Pendant plusieurs semaines, les 200 habitants du village de Rio Grande observent les mouvements des troupeaux. A midi, ils viennent en nombre s’abreuver sur une zone humide. Un groupe d’hommes à motocross fonce vers eux et les poussent vers le piège installé la veille : une structure géante fait de filets de trois mètres de haut, en forme d’entonnoir de plus d’un kilomètre qui se termine par un enclos. Une par une, les vigognes sont sorties de l’enclos, pesées, inspectées. Les femelles pleines et les plus jeunes sont relâchées, ainsi que celles dont les poils mesurent moins de deux centimètres et demi. Les autres sont empoignées, allongées sur une bâche, les pattes attachées et une cagoule placée sur leur tête pour leur éviter de voir l’agitation autour d’elles. Les tondeurs sont payés par la Wildlife Conservation Society, une ONG venue s’assurer du respect des animaux. Autrefois on coupait les poils des vigognes aux ciseaux, cela prenait une demi-heure par vigogne et on pouvait les blesser avec les pointes. Aujourd’hui, avec les tondeuses électriques, quelques minutes suffisent. Chaque toison pèse entre 300 et 500 g. Si les fibres sont suffisamment longues pour être tissées et sans impureté, elles valent 420 dollars le kg. Une fois tissée et teinte, cette laine exceptionnelle sert à confectionner des vêtements de grandes marques (pullovers à 4 900 €, manteaux à 25 000 €). 

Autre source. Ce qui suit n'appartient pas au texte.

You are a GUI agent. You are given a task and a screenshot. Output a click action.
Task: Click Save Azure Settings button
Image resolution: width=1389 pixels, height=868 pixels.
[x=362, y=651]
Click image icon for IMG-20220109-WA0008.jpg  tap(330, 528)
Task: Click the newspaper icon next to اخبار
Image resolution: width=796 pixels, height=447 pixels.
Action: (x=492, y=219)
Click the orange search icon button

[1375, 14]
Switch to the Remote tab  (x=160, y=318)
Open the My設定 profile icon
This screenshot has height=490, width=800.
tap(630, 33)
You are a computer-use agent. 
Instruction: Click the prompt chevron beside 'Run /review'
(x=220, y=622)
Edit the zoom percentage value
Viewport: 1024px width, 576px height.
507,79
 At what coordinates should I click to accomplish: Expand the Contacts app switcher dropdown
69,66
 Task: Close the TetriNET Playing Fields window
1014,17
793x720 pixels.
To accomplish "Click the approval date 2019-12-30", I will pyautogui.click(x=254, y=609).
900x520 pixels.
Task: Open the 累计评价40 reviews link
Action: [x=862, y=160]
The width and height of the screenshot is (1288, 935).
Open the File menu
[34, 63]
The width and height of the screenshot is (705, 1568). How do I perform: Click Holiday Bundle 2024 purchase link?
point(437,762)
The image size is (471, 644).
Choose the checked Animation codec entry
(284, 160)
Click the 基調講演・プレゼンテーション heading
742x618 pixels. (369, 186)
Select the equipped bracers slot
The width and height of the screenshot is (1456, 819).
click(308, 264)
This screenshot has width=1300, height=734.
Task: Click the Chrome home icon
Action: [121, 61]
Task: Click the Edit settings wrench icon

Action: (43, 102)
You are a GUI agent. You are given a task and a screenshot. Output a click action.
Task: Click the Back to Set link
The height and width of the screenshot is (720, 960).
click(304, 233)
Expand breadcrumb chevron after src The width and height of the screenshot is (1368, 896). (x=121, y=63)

En Bolivie, la tonte et la vente de la fibre de vigogne sont le fruit d’une organisation communautaire. Tous les villageois participent à la capture, à la tonte et au nettoyage de la fibre. Le revenu est ensuite divisé entre tous les villageois. 

Dans les années 1960, il restait à peine mille vigognes en Bolivie et elles étaient sur le point de s’éteindre sur tout le continent. Des accords internationaux avaient été signés au début des années 2000 pour les protéger. Un échange vertueux entre le monde du luxe et les communautés de l’Altiplano.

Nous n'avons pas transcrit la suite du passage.